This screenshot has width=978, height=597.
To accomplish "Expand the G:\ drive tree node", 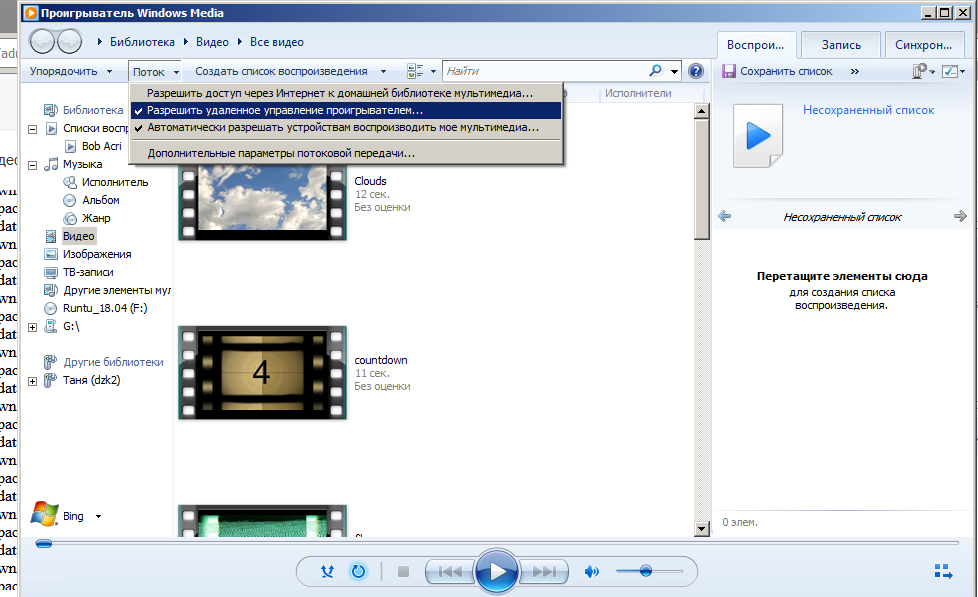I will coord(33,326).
========================
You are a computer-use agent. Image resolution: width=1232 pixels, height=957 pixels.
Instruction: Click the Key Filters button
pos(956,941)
========================
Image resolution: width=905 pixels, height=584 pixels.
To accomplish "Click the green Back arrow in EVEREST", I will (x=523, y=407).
========================
▶ Exercise goal:
The lines to copy are those in the listing that contain "Image".

▶ Answer for this exercise:
You are a computer-use agent. Image resolution: width=1232 pixels, height=957 pixels.
Image resolution: width=905 pixels, height=584 pixels.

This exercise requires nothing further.